第40話 凛の好きな人②
凛が前世から時雨を恋愛対象にしていた事は考えもしなかった。
主従関係から先輩後輩の間柄になっても、お互いに大切な存在である事は変わらない。
「先輩は人間性も優れて立派な為政者だと尊敬の念を抱いております。私のような若輩者が恋愛対象になる資格はありません」
「弱虫! どうして自分を卑下するの。人を好きになる事に資格なんて必要ないよ」
「……私は一度、姫様を守れずに死なせてしまった。そんな男だった者を好きになったところで、また姫様を不幸にしてしまうかもしれない」
時雨は凛から視線を逸らして、胸中を語る。
かつてのような体力や剣を振るう力はないので、できる範囲で凛を見守るつもりでいるが、今の凛なら時雨の力がなくても一人で立派な人生を歩んでいけると確信している。
「不幸なら何度でも撥ね退けてみせるわ。私は絶対に時雨を好きになる事を諦めないし、いつかあなたの口から私に愛の告白をしてくれる未来を作り上げてみせる」
理知的な凛からは想像できない無茶苦茶な根性論を突き付けると、凛は時雨の傍を離れて解放する。

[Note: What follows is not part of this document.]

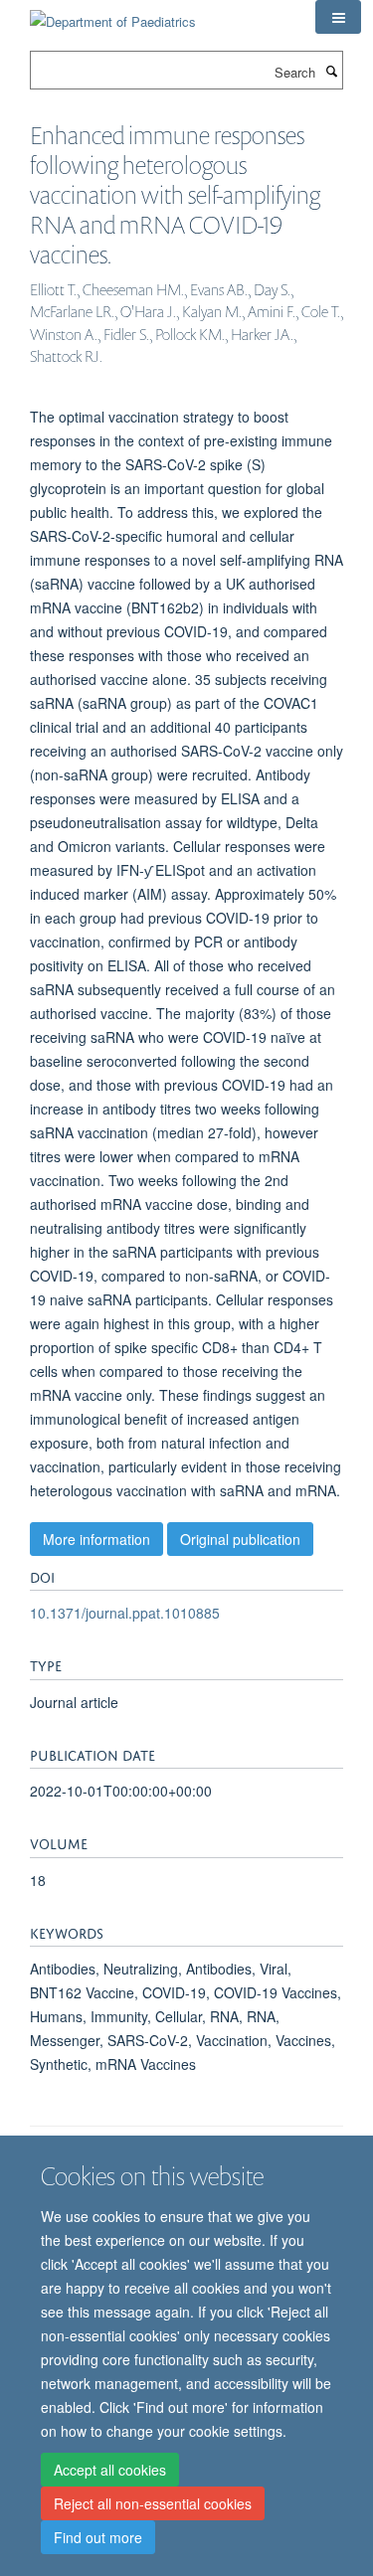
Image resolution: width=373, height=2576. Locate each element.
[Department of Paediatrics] (113, 14)
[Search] (331, 71)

乱れた制服を整えると、凛が注文していたのか、店員が軽食を運んでテーブルに並べる。
再び二人っきりになると、凛は両手で時雨の手を握ってみせる。
「時雨は私に恋の魔法を掛けた騎士様なのよ」
「姫様……」
「生徒達には品行方正な優等生だけど、時雨とこうして二人っきりで甘えたりしたかった。時雨はどこか大人びたところがあるから、辛かったりしたら時雨も甘えていいんだよ」
大人びているのは前世の性格によるものだと自覚はしている。
騎士なら逆境を打ち負かすぐらいの心構えを忘れずに、転生してから十数年を過ごしてきた。
実際に心折れそうな時はあったりしたが、香や時雨の家族が支えになってくれた。
「ありがとうございます。今の私は先輩を好きではありますが、恋愛感情はありません。ですが、これから先は誰かに恋をしたりするかもしれませんし、明るい未来があると信じています。その時になったら、私なりに答えを出すつもりです」
「そっか……分かったよ。強引な真似をしてごめんなさい」
「私も優柔不断で申し訳ありませんでした。お詫びではありませんが、一緒にデュエットしませんか?」
「いいわね。どの曲にしましょうか」
二人は笑顔になってマイクを握ると、心置きなくカラオケを楽しんだ。